### Dataset entries

★ ★ ★ ★ ★ ★ ★

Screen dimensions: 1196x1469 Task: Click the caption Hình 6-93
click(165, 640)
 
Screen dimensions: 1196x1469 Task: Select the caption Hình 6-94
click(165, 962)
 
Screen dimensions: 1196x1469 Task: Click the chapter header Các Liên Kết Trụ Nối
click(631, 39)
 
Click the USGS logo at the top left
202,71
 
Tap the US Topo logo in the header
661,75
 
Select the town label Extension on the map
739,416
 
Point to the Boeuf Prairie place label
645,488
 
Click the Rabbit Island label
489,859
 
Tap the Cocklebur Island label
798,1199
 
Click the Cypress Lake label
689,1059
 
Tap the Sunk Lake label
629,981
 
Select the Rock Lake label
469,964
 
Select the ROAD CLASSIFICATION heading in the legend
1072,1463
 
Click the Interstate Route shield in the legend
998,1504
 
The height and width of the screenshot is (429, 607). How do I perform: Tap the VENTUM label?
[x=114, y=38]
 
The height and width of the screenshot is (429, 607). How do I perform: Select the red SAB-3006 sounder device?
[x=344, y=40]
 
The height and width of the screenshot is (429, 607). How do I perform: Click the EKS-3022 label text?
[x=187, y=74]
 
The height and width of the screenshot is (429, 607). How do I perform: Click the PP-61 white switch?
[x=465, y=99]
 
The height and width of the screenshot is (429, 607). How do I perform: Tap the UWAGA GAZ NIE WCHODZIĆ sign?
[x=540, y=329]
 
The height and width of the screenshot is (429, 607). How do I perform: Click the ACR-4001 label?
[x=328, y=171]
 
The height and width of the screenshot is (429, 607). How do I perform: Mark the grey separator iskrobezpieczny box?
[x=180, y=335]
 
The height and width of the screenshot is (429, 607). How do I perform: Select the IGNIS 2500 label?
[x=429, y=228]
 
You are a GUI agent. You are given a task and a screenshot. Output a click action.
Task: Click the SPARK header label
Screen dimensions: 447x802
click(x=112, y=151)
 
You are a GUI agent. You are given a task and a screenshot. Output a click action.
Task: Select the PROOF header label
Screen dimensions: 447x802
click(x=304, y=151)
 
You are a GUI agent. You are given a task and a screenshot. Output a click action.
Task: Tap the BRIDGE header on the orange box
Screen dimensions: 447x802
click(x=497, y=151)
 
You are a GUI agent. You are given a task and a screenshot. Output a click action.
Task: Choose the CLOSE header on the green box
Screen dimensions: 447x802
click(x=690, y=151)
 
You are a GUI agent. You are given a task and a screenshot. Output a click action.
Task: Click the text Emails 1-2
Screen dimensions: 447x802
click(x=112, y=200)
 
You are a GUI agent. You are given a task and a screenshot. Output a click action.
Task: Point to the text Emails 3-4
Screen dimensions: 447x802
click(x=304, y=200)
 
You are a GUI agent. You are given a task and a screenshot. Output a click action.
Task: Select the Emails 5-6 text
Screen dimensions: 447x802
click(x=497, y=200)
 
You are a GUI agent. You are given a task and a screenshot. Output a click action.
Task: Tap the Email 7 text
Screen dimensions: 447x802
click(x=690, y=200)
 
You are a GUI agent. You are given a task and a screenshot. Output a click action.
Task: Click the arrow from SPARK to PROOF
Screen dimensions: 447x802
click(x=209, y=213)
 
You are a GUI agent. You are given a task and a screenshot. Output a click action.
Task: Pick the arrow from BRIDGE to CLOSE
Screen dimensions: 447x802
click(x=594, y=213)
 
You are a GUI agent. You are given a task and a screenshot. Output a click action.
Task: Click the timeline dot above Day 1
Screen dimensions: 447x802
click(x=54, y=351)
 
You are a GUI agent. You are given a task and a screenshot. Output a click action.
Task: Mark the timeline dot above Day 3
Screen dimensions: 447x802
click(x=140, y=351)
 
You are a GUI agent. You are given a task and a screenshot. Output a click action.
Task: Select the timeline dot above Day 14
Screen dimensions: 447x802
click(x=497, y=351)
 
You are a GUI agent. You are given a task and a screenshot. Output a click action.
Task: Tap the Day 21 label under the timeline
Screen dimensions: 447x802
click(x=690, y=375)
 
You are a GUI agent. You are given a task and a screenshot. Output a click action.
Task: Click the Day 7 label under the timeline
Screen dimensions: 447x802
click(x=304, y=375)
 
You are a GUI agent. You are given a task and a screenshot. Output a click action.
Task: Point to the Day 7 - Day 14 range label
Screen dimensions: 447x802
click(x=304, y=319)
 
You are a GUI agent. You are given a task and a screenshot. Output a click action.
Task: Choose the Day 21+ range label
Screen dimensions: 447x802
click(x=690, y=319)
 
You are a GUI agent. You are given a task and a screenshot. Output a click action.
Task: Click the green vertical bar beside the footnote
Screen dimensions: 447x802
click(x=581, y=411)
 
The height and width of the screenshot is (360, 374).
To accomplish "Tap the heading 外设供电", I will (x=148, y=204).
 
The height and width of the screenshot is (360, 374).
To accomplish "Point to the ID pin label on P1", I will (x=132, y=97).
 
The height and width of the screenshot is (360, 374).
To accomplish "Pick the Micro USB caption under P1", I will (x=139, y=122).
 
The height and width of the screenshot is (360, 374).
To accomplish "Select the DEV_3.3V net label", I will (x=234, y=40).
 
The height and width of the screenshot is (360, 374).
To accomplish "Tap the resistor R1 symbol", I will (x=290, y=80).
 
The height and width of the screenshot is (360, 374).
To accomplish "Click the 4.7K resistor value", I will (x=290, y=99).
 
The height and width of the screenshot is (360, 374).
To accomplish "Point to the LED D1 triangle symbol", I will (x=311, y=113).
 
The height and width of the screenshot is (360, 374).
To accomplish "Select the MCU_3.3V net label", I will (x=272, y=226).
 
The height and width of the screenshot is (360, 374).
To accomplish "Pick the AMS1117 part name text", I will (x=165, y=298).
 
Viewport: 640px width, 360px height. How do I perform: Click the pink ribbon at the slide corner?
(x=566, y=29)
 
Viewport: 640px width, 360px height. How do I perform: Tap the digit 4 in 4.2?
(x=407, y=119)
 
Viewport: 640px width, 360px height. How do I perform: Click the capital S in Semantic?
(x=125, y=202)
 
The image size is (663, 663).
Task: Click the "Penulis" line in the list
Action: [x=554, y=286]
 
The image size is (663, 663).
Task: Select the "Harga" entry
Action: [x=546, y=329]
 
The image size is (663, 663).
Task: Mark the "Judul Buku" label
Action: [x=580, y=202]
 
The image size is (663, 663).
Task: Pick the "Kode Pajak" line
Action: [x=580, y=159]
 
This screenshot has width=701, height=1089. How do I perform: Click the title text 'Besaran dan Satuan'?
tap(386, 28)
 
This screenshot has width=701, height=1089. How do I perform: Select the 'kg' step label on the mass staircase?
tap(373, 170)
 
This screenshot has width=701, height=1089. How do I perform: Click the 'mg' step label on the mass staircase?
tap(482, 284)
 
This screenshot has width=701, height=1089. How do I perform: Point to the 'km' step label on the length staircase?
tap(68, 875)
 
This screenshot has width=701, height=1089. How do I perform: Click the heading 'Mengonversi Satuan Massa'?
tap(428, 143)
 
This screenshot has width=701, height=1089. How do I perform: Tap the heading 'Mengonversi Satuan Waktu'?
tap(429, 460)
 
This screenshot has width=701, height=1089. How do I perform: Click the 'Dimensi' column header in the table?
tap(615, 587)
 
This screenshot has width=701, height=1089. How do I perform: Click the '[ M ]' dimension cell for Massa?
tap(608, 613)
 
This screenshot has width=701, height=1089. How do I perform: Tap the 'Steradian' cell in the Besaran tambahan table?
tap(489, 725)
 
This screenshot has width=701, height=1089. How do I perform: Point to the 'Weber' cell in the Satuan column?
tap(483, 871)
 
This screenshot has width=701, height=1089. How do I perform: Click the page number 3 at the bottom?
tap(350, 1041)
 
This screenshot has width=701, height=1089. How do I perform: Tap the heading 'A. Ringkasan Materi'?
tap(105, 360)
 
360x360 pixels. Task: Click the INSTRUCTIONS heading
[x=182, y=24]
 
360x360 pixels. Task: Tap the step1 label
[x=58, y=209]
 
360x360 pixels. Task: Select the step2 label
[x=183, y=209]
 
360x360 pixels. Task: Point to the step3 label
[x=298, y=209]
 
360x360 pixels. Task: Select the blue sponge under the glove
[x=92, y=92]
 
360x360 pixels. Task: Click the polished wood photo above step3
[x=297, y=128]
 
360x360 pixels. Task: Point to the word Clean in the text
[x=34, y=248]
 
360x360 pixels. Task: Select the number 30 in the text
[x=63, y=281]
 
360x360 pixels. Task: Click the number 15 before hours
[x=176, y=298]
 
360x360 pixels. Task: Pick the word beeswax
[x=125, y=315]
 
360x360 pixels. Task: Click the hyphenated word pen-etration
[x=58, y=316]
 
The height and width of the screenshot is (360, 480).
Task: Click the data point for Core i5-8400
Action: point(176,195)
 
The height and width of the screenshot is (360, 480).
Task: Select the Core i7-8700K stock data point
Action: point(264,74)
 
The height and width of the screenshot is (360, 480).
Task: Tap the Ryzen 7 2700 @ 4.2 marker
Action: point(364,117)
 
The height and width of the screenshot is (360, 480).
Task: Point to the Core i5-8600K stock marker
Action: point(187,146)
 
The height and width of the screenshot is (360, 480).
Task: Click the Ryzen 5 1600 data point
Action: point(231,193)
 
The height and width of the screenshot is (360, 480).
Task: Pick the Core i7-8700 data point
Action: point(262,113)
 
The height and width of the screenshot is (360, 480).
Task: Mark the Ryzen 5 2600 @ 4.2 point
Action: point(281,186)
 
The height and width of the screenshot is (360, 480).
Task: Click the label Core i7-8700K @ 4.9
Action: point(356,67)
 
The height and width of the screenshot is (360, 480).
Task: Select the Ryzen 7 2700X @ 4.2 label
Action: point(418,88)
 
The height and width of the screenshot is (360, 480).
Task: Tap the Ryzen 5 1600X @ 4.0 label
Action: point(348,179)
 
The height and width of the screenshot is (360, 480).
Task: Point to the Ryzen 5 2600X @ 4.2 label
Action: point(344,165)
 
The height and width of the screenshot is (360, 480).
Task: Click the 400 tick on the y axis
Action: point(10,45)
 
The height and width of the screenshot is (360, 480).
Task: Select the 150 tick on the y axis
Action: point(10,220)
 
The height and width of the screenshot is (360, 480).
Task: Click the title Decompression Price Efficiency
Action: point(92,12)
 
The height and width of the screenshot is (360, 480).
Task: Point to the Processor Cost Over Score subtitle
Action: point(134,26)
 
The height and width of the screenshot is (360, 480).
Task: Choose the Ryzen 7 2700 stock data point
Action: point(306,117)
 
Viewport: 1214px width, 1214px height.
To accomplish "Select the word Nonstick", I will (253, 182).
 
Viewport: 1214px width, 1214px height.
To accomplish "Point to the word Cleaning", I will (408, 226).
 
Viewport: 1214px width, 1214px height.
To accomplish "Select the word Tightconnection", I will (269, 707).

★ ★ ★ ★ ★ ★ ★

### Written instruction
Please copy the records word for word, starting with their first line and going on through the line with "click(165, 962)", including both of those lines.

### Task solution
Screen dimensions: 1196x1469 Task: Click the caption Hình 6-93
click(165, 640)
 
Screen dimensions: 1196x1469 Task: Select the caption Hình 6-94
click(165, 962)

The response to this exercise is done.